Assignment> Every line holding the string "agent" is to be copied from the entries below.
------------------------------
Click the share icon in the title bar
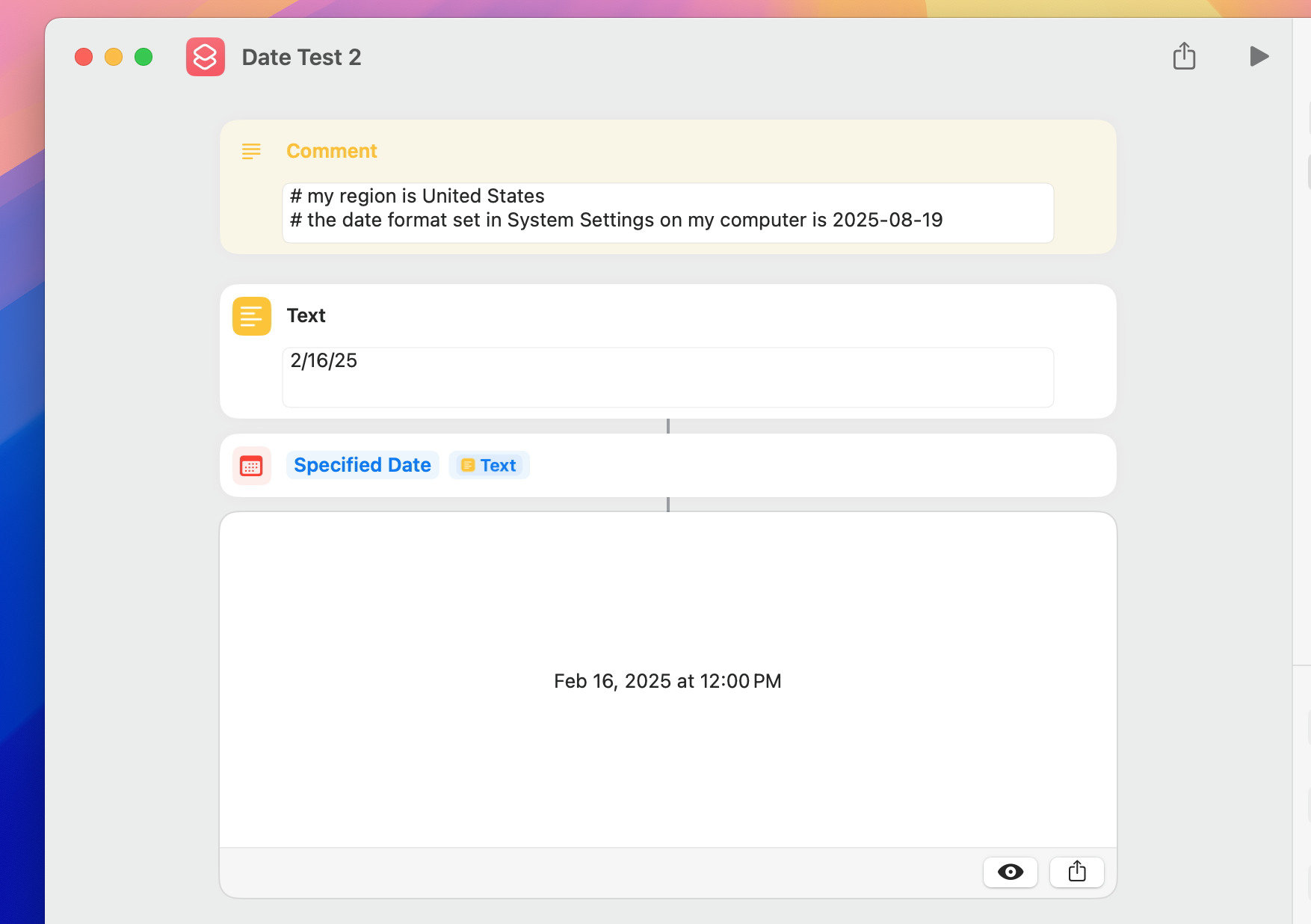1311x924 pixels. [x=1184, y=57]
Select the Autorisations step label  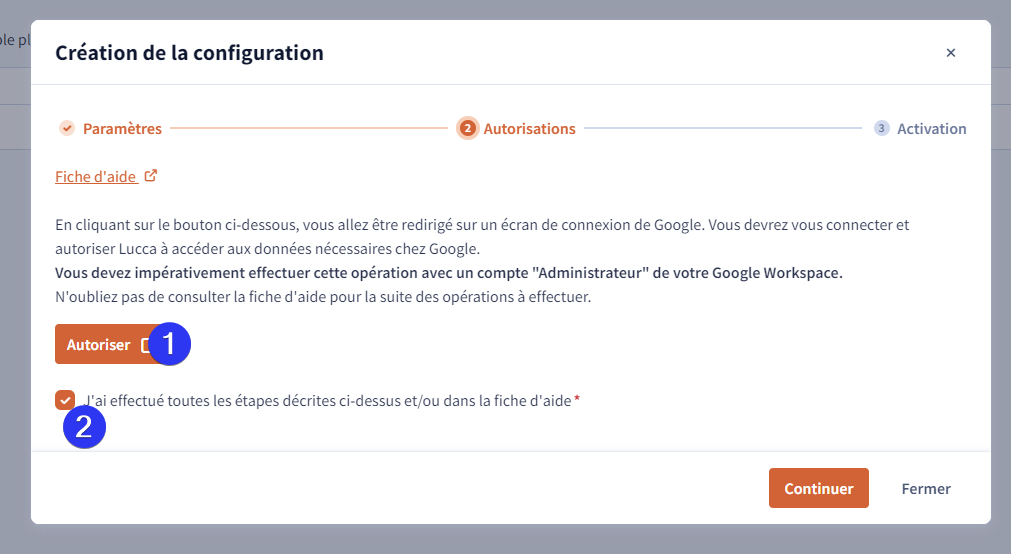[x=529, y=129]
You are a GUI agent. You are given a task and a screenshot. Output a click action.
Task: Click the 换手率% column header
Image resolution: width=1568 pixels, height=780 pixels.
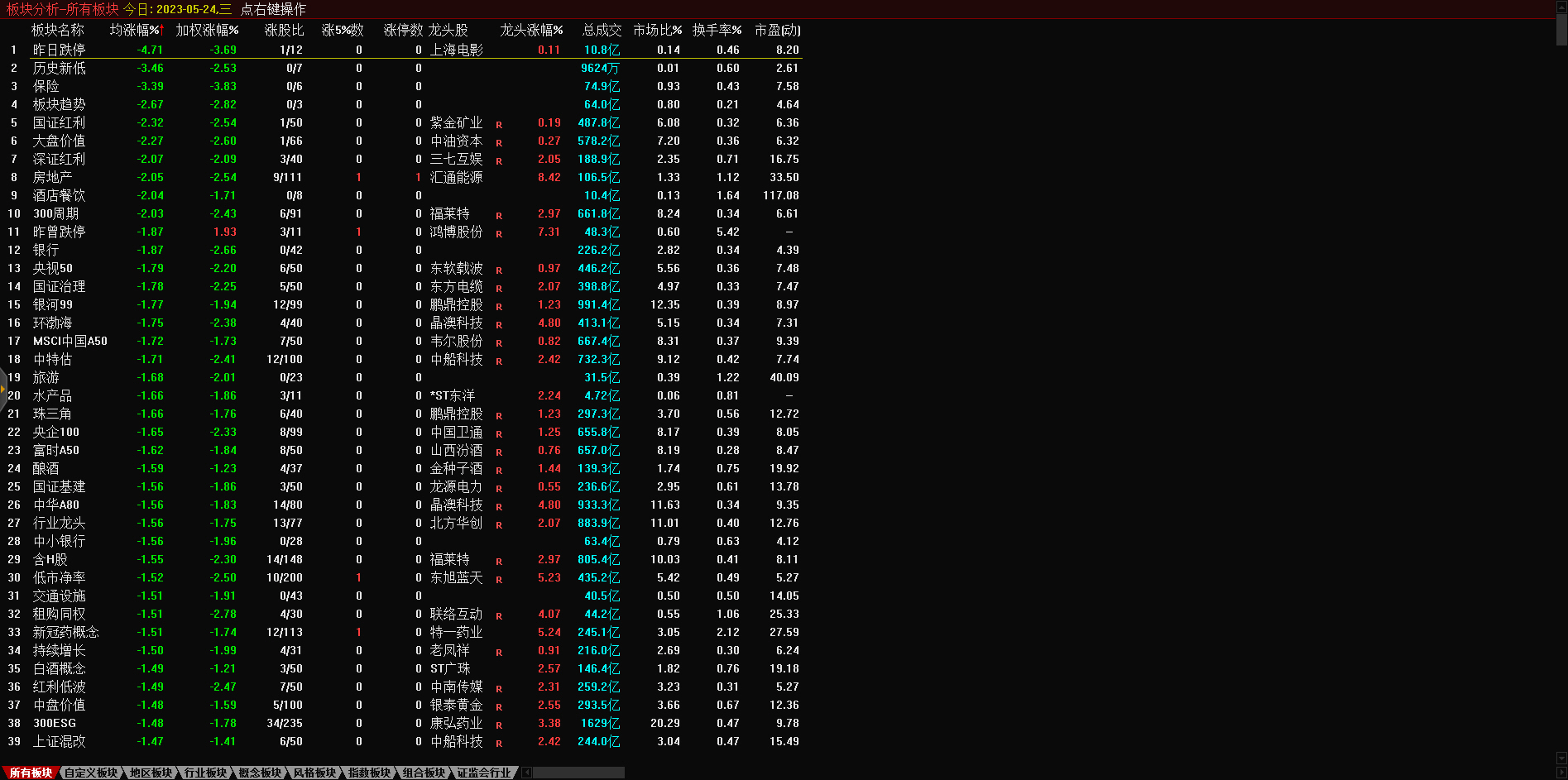click(x=717, y=31)
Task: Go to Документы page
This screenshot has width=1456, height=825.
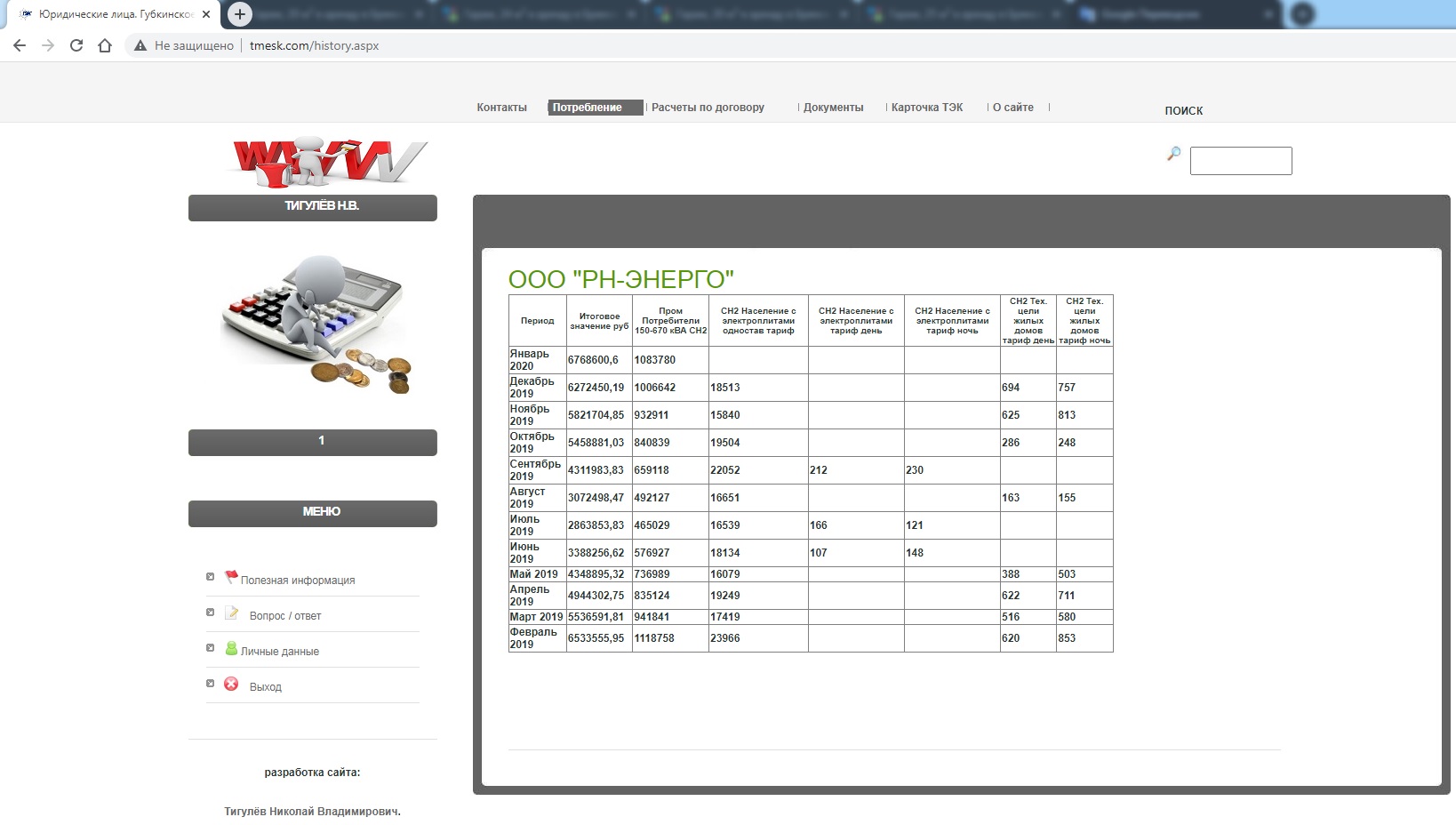Action: click(833, 108)
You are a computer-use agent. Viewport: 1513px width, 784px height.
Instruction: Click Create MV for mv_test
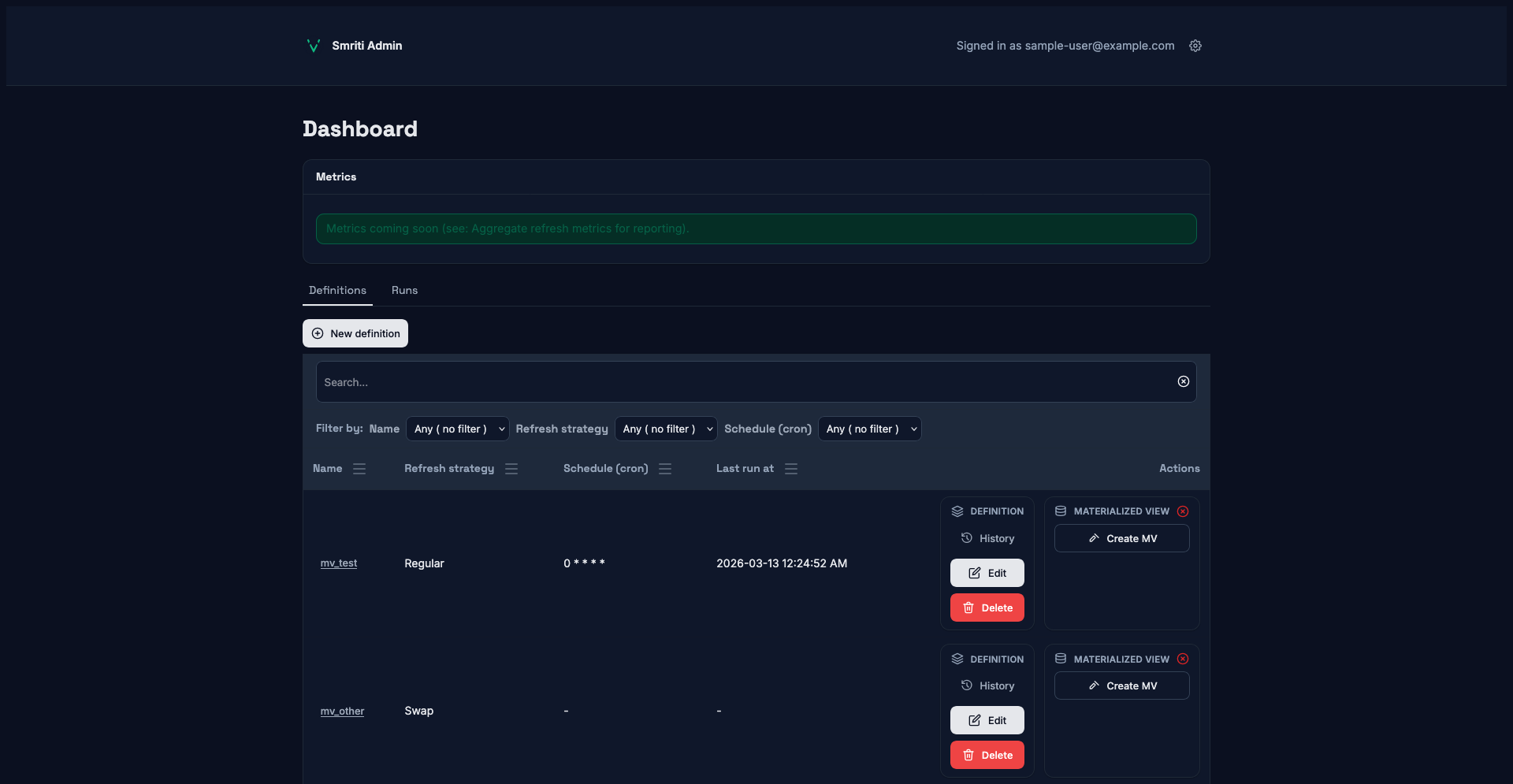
------------------------------
Response to this task>
You are a GUI agent. You are given a task and a screenshot. Output a click action.
You are a computer-use agent. Viewport: 1513px width, 784px height.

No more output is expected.